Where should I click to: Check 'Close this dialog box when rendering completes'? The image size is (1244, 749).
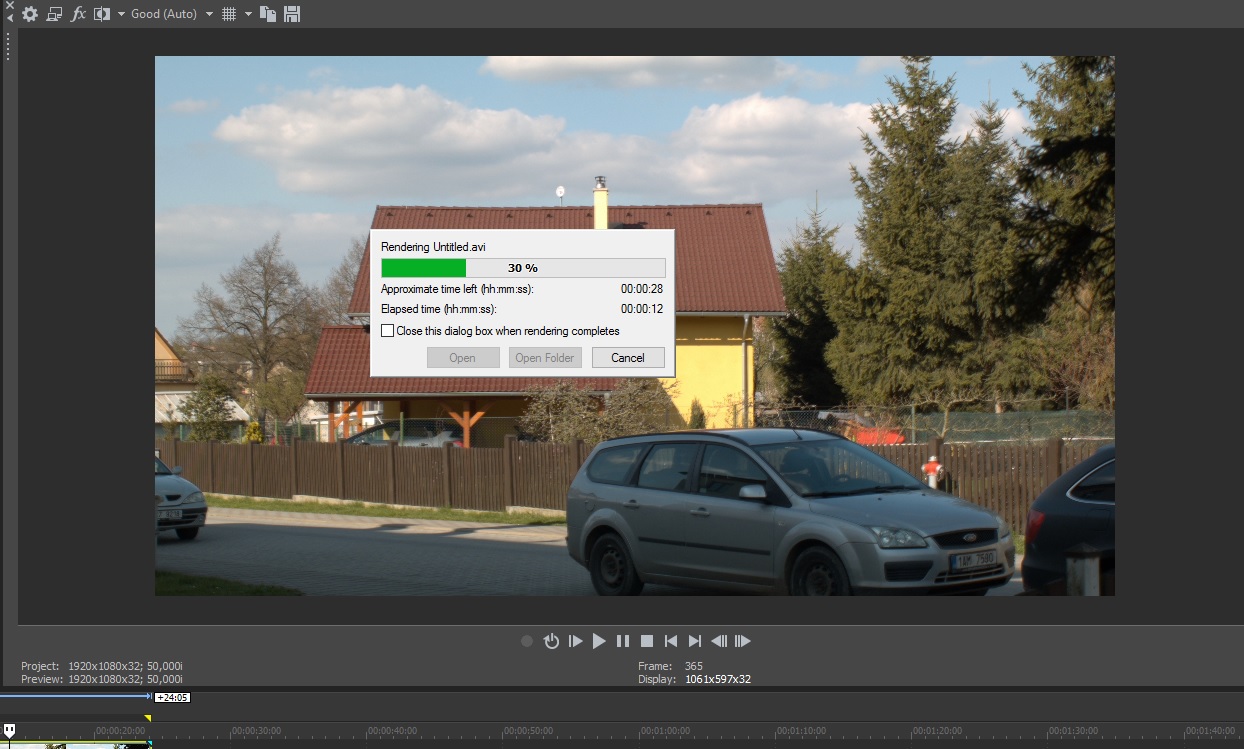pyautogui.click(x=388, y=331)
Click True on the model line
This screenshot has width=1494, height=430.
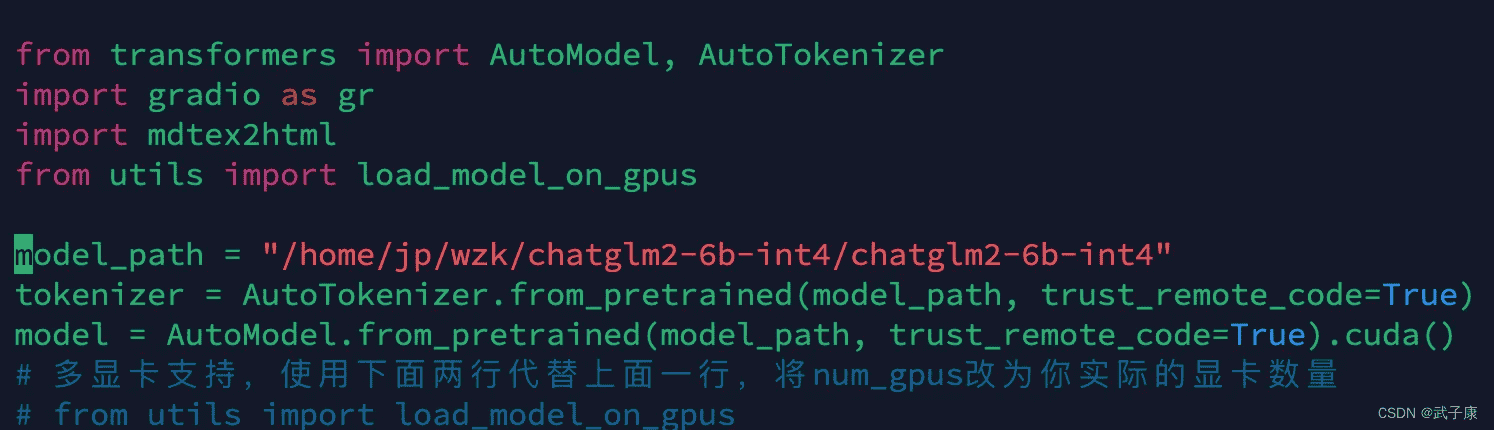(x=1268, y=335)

▶ INSTRUCTIONS TO FOLLOW:
Although the records above contain pictures, output every line exactly and leave the pictures out.

▶ RESPONSE TO THE EXERCISE:
Where should I click to: Check 'Close this dialog box when rendering completes'? The image size is (1244, 749).
pyautogui.click(x=388, y=331)
Click True on the model line
This screenshot has width=1494, height=430.
(x=1268, y=335)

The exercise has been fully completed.